● **Activity**: In the entries below, find the line with "hier (268, 1300)" and the line with "企業情報 (38, 2355)". Print those two and everything between them exactly, and nothing else.

● **Supplied data**:

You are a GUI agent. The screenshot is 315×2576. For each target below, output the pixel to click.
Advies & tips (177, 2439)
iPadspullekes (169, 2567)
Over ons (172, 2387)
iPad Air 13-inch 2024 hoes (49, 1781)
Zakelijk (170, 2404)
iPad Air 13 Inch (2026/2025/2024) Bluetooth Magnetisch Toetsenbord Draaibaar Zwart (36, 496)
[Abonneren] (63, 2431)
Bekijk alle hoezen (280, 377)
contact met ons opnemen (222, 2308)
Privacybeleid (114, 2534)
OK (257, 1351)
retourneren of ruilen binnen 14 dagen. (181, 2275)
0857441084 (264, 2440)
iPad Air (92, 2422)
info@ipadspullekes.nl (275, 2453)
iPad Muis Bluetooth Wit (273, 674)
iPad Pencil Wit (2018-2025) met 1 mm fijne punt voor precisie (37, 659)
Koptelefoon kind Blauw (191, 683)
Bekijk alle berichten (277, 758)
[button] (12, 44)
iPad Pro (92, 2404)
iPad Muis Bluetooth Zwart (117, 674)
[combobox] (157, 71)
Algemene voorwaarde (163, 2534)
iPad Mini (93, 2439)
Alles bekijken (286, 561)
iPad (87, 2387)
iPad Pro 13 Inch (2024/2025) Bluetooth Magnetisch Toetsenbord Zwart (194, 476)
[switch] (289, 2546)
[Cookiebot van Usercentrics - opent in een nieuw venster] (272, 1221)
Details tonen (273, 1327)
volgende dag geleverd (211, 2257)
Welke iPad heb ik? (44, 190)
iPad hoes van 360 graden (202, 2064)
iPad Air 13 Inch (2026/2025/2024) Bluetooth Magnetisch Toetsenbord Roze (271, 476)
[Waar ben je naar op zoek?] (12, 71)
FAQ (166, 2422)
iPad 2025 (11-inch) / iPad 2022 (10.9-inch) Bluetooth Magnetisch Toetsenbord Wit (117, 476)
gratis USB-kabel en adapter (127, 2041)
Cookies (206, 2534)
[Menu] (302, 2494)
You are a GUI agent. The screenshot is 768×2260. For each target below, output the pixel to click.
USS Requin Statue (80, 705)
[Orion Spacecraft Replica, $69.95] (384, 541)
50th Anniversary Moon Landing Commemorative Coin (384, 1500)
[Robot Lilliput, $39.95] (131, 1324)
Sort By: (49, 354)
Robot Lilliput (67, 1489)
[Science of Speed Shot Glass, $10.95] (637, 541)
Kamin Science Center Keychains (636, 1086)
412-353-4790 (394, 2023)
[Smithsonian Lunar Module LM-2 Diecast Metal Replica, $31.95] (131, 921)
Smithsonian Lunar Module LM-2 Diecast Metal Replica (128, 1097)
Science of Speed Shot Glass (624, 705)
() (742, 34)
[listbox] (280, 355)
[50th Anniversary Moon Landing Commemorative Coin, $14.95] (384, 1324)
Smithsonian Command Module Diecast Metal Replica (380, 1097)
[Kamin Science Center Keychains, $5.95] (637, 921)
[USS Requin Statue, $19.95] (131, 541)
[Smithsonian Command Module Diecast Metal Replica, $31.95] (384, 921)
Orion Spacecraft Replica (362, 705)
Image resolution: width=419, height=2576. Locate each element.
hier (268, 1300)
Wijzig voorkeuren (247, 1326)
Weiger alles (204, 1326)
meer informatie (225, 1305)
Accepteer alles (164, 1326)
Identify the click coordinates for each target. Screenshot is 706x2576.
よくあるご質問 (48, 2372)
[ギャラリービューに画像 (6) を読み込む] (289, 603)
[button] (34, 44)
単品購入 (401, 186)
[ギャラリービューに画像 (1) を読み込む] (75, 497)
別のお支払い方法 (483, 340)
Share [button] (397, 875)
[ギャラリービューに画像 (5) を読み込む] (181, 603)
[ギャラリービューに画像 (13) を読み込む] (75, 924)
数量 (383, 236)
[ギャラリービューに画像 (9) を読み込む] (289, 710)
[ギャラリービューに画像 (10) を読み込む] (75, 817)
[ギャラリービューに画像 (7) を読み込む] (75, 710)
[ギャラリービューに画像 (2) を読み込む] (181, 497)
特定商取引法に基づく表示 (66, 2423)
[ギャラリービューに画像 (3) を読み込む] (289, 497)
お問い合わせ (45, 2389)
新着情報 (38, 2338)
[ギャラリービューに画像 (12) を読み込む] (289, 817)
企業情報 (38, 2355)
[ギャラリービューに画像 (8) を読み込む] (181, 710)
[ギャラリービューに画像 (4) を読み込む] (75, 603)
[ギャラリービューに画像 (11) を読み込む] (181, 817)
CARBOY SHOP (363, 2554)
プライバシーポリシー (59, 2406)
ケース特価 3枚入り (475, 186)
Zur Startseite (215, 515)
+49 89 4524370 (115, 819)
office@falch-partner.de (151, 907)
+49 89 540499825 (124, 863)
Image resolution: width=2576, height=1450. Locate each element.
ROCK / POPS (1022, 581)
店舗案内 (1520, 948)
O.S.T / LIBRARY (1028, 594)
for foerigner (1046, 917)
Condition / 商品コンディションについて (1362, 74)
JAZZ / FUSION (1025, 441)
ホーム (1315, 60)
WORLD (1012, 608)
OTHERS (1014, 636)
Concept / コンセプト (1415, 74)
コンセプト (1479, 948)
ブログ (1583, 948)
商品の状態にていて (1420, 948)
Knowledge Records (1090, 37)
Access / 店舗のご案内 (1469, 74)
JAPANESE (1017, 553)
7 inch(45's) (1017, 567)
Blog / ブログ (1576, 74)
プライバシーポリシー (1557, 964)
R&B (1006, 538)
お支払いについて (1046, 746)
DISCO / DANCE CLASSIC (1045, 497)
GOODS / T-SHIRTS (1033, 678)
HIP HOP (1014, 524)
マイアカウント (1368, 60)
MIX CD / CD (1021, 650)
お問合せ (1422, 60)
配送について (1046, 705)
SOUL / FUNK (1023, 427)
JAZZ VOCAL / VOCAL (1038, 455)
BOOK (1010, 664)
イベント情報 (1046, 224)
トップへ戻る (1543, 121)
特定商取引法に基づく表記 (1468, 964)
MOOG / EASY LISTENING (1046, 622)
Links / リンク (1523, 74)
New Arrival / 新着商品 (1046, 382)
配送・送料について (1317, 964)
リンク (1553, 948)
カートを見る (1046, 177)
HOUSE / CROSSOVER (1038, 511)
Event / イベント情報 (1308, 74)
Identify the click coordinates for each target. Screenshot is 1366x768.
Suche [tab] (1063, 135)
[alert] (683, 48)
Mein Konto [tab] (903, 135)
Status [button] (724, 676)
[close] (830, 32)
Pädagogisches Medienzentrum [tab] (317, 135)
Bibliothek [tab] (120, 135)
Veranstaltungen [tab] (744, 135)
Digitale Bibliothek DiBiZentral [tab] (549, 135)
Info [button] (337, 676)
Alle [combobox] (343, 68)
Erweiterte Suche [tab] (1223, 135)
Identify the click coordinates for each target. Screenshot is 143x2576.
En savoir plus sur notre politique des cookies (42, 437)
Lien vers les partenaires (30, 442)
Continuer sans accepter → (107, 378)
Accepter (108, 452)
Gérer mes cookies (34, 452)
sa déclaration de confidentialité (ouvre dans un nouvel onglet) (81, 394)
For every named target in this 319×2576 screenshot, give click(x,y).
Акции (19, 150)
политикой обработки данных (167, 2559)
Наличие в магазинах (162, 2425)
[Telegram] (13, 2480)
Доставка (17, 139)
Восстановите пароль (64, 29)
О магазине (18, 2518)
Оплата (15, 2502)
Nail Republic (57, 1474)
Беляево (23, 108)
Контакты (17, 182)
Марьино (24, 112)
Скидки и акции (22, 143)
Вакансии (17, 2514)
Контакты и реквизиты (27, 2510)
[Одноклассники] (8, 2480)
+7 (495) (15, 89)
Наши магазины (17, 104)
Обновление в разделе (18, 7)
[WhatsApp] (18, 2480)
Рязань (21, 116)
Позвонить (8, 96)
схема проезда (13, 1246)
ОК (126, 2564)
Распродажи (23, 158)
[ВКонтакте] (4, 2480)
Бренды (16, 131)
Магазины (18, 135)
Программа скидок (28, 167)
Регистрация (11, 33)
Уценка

● **Solution to the problem**:
hier (268, 1300)
Wijzig voorkeuren (247, 1326)
Weiger alles (204, 1326)
meer informatie (225, 1305)
Accepteer alles (164, 1326)
Identify the click coordinates for each target. Screenshot is 706x2576.
よくあるご質問 (48, 2372)
[ギャラリービューに画像 (6) を読み込む] (289, 603)
[button] (34, 44)
単品購入 (401, 186)
[ギャラリービューに画像 (1) を読み込む] (75, 497)
別のお支払い方法 (483, 340)
Share [button] (397, 875)
[ギャラリービューに画像 (5) を読み込む] (181, 603)
[ギャラリービューに画像 (13) を読み込む] (75, 924)
数量 (383, 236)
[ギャラリービューに画像 (9) を読み込む] (289, 710)
[ギャラリービューに画像 (10) を読み込む] (75, 817)
[ギャラリービューに画像 (7) を読み込む] (75, 710)
[ギャラリービューに画像 (2) を読み込む] (181, 497)
特定商取引法に基づく表示 (66, 2423)
[ギャラリービューに画像 (3) を読み込む] (289, 497)
お問い合わせ (45, 2389)
新着情報 (38, 2338)
[ギャラリービューに画像 (12) を読み込む] (289, 817)
企業情報 (38, 2355)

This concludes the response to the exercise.